Modelling and management of longevity risk
The analysis of national mortality trends is critically dependent on the quality of the population, exposure, and deaths data that underpin death rates.
The great majority of studies that are concerned with modelling build on the assumption that the underlying population data (typically deaths and exposures) are accurate, but errors in population data do occur and affect a range of important calculations, forecasts and assessments.
Improving long term financial risk modelling is crucial for various stakeholders, including life insurers, and Professor Andrew Cairns, in collaboration with Professor David Blake of City University and Professor Kevin Dowd of Durham University, has spearheaded a number of innovative stochastic mortality models to deliver impact in this area.
Together, the team developed a range of methodologies which can be used as an early warning system for the detection of emerging anomalies in population, exposures and deaths data.
Saving UK pension funds between £330million and £1billion
The impact of the team's research, and resultant methodology framework, has been significant across organisations in the UK, USA and France. These include Prudential Retirement in the US; the Continuous Mortality Investigation (CMI) of the Institute and Faculty of Actuaries; actuarial consultancies advising insurers and pension funds; UK pension funds; insurers and reinsurers; and the Office for National Statistics (ONS).
The team's work has resulted in reduced prices for the transfer of pension liabilities, saving UK pension funds between £330million and £1billion; changes to national high-age population data; changes to the mortality tables used by actuaries in the US, France and the UK; and changes in the methodology underpinning the UK actuaries' CMI mortality projection tables.
Using the research and new modelling Prudential chose to revise their mortality tables and reduce prices, and have also used the results in all of their UK transactions. The CMI used the methodologies and results extensively in two key work streams – mortality projections and high-age mortality. The research was also a key driver for the Office for National Statistics methodological review of official high-age population estimates.

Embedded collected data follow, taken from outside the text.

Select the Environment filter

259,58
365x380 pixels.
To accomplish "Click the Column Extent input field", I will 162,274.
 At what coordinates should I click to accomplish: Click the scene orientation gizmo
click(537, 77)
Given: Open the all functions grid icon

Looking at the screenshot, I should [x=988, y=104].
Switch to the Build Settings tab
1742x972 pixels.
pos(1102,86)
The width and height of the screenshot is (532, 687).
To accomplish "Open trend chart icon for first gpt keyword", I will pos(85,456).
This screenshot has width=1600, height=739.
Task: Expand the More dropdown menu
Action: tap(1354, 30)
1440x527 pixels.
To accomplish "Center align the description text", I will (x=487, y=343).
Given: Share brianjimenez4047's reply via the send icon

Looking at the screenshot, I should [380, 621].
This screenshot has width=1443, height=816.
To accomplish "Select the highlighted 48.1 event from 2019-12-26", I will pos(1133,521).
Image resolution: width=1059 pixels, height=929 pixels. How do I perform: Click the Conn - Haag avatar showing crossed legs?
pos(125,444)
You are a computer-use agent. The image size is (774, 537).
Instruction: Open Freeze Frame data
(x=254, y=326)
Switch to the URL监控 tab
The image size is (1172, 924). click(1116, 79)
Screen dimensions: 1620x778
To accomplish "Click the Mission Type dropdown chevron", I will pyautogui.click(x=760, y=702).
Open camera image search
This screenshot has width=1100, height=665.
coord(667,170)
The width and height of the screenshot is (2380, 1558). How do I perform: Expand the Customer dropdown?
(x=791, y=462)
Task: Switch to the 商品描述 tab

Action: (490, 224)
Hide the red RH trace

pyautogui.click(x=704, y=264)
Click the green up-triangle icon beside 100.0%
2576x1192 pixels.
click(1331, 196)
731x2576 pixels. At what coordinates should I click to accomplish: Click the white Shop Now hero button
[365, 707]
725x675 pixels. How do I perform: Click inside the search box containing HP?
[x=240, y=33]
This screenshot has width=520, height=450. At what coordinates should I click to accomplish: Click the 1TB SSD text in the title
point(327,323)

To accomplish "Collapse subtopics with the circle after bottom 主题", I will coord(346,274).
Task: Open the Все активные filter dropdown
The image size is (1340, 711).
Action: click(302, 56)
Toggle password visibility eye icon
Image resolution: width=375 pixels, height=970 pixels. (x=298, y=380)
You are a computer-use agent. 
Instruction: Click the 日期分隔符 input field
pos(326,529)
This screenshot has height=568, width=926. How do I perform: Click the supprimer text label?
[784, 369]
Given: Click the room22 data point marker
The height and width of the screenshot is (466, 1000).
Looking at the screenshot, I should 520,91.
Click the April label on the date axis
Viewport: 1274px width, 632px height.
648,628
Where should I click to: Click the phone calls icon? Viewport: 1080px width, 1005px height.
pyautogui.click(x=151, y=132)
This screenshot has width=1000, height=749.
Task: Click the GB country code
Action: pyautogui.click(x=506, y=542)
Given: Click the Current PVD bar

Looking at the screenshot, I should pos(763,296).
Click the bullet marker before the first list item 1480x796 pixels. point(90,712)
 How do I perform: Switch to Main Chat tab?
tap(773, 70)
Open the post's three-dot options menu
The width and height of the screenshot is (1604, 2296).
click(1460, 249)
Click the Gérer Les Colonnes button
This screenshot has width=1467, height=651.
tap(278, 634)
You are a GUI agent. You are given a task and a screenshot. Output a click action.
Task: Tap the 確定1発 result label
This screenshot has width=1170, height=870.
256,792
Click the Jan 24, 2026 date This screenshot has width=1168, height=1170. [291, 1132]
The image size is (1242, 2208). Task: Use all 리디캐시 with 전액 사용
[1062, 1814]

New cohort–births–deaths (CBD) exposures methodology
A key discovery by the team was that an uneven pattern of births within a given calendar year is a major cause of anomalies in population and exposures data decades later. Different countries or agencies may derive population and exposures in different ways, but however they do this, the estimates will be subject to potentially significant errors, unless irregular patterns in monthly or quarterly births data are taken into account.
The team's new methodology, called the cohort–births–deaths (CBD) exposures methodology, calculates exposures data by using births data at the monthly or quarterly frequency, and can also be used to improve the calculation of mid-year population estimates based on census data.
Analysis using the new methodologies demonstrated that the ONS population data contains significant anomalies of up to 9% that need correction. The team's discoveries, analysis and research led to the approach from the US-based multinational insurer Prudential which asked them to investigate these issues further, and to propose how anomalies in population and mortality data could be corrected.